Washington State Supreme Court Limits Attorney-Client Communications with Employed Healthcare Practitioners

Vol. 10 No. 9

AuthorOn January 23, 2014, the Washington State Supreme Court (“Court”) decided a case with significant implications for Washington healthcare providers that employ physicians (or other healthcare practitioners) and the attorneys who represent those organizations. The conflict that can arise in medical malpractice cases between a defendant’s interest in preparing an effective defense by interviewing its employees, as protected by the attorney-client privilege, and a patient-plaintiff’s interest in maintaining confidentiality of unrelated sensitive health information, as protected by the physician-patient privilege, came to a head in Youngs v. Peacehealth.1 Attempting to balance these competing interests, the Court adopted a new rule limiting healthcare providers’ attorneys’ ex parte interviews with employed physicians, allowing such contact only so far as they directly relate to the events surrounding a patient-plaintiff’s injury.2 While several other states prohibit defense attorneys’ ex parte communications with non-party, employed treating physicians,3 Washington is the first to consider the implications of the U.S.  Supreme Court’s decision in Upjohn Co. v. United States.4  Attorneys in other states should take note. Youngs is likely to give rise to new challenges regarding the balance of these interests under similar state laws.

Background
Youngs is the consolidation of two cases involving the same common fact pattern: a patient sued a hospital for medical malpractice based on the conduct of its physician-employees, but did not name all of the practitioners involved in the patient’s treatment as parties.5 To prepare a defense, as well as to investigate potential patient safety issues, the hospital’s attorneys intended to interview these physicians. However, early in the lawsuit the patient-plaintiff sought an order from the trial court barring the hospital and its attorneys from speaking to nonparty providers involved in the plaintiff’s care.6 The two cases were certified to the Court for a decision as to whether each hospital’s right to have its attorneys engage in confidential discussions with its employee-physicians about the events leading to the litigation is superseded by the patient’s right to ensure the physicians do not divulge other embarrassing or potentially damaging information.7

To understand the Court’s holding, some background is necessary. In Washington, like in many states, the physician-patient privilege is statutorily defined: a physician may not, without consent of his or her patient, “be examined in a civil action as to any information acquired in attending such patient, which was necessary to enable him or her to prescribe or act for the patient.”8 Ninety days after filing an action for personal injuries or wrongful death, however, the patient is deemed to have waived the physician-patient privilege “as to all physicians or conditions, subject to such limitations as a court may impose.”9 Once a patient puts his or her treatment at issue by filing suit, his or her interest in privacy is no longer paramount; this waiver permits a defendant to adequately prepare a defense. However, procedural limitations may limit how a defendant may communicate with a patient-plaintiff’s treating physicians.10

The Loudon Rule Bars Ex Parte Communications
Since the Court’s 1998 holding in Loudon v. Mhyre,11 defense counsel may not speak to a plaintiff’s treating physicians about care provided to the patient outside the presence of the patient-plaintiff or counselthe primary rationale being that the best way for a patient-plaintiff to ensure physicians do not disclose information not directly related to the litigation is to allow the patient-plaintiff’s counsel to supervise the discussions.12  The Loudon rule is intended to protect patient-plaintiffs “who may have suffered injury due to the defendants’ negligence [from suffering] the additional injury of a privacy invasion implicating the most intimate details about their bodies and health.”13 It prevents a treating physician from discussing a patient-plaintiff’s pre-existing conditions or recovery, even when it may be relevant to damages.14 Although courts across the nation have split as to whether defense attorneys are prohibited from engaging in informal, ex parte communications with a patient-plantiff’s nonparty treating physicians, in Washington the Loudon rule prohibits such communications.

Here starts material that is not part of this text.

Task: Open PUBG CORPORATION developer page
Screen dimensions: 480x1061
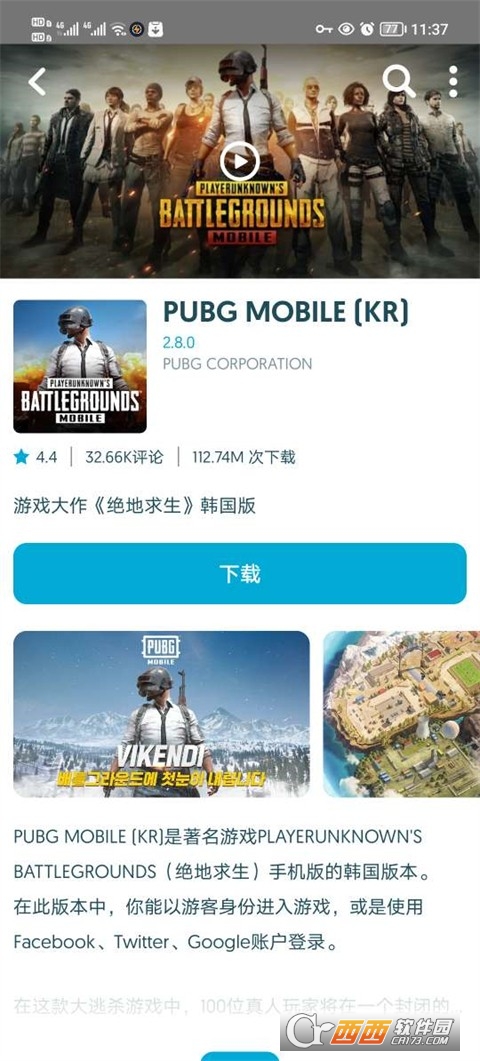Action: point(238,363)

Conflict between the Attorney-Client Privilege and the Loudon Rule
In cases such as Youngs, however, the interests safeguarded by the Loudon rule are not the only ones at issue. An organization’s attorney must be allowed to fully develop the facts essential to proper representation by talking to the organization’s employees with relevant information. Employees at any level of an organization’s hierarchy may be the only sources of information relevant to the legal advice and might also “embroil the corporation in serious legal difficulties.”15 Therefore, the United States Supreme Court held in Upjohn Co. v. United States that the attorney-client privilege, the “oldest of the privileges for confidential communications known to the common law,” may extend to an organization’s attorney’s communication with employees at all levels of an organization.16 Taken alone, Upjohn would appear to permit a hospital’s attorney to engage in ex parte discussions with any of its employed providers, including nonparty treating physicians, to investigate claims and prepare for litigation.

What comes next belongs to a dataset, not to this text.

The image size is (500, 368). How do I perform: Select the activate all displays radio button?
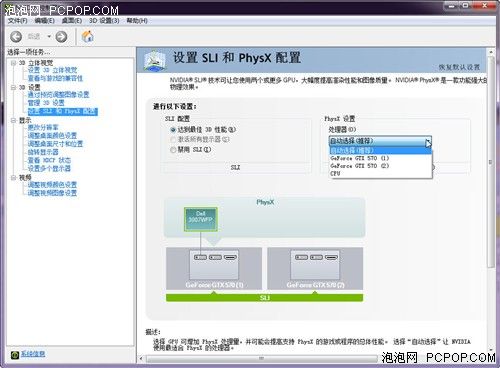click(173, 139)
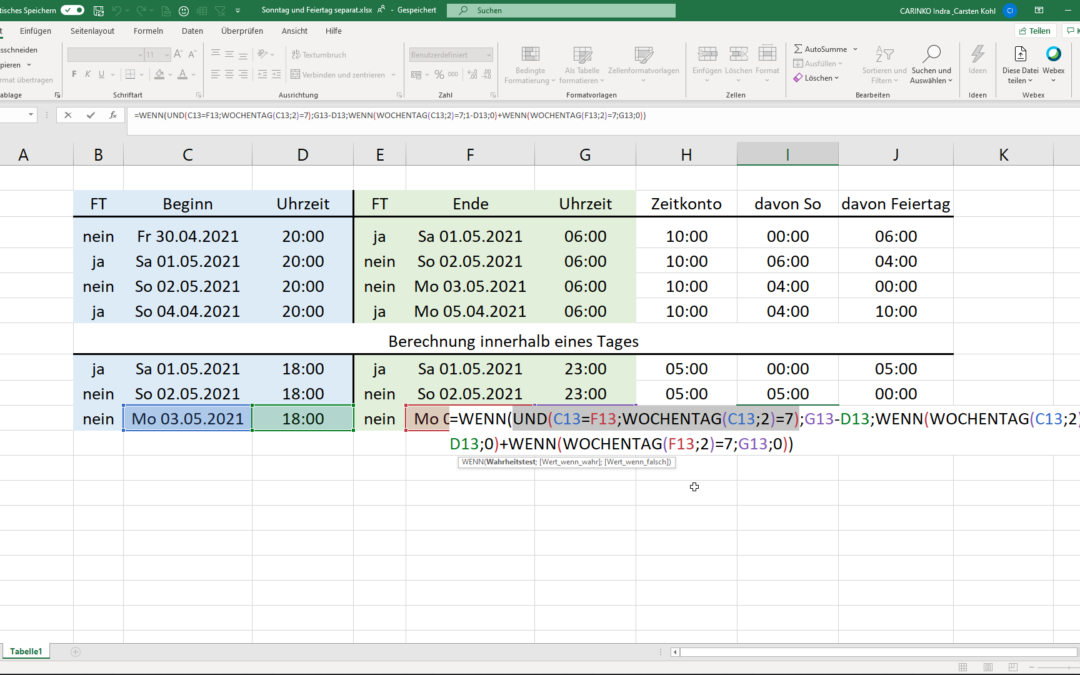Confirm formula with the checkmark icon
1080x675 pixels.
tap(91, 115)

Resolving the Conflict with the Modified Upjohn Test
Finding the interests of the defendant-organization and the patient-plaintiff in direct conflict, the Washington State Supreme Court decided that the Loudon rule “must yield where it would infringe on the [attorney-client] privilege as properly construed [under Upjohn]”17 but only to the extent necessary to enable an organization’s attorney to “‘determine what happened’ to trigger the litigation.”18 The Court therefore adopted the Upjohn test: Defense counsel may engage in confidential communications with a patient-plaintiff’s treating physician only when the communication:

  • Meets the general prerequisites for application of the attorney-client privilege;
  • Is with a physician or another practitioner who has direct knowledge of the event or events triggering the litigation; and
  • Concerns only the facts of the alleged negligent incident.19

According to this test, a healthcare organization’s counsel may interview employed nonparty treating providers, but may not engage in confidential communications regarding matters or events other than those giving rise to the alleged injury. The modified Upjohn test thus provides defense counsel with a narrow exception to the Loudon rule. 

The Court went on to address communications between hospital employees and quality improvement committees. The Court rejected the defendant-hospitals’ arguments that application of the Loudon rule unfairly burdened a hospital’s ability to fulfill its quality improvement obligations.  To the contrary, the Court held that members of quality improvement committees must be screened from defense counsel in actions against the hospital for negligence or malpractice.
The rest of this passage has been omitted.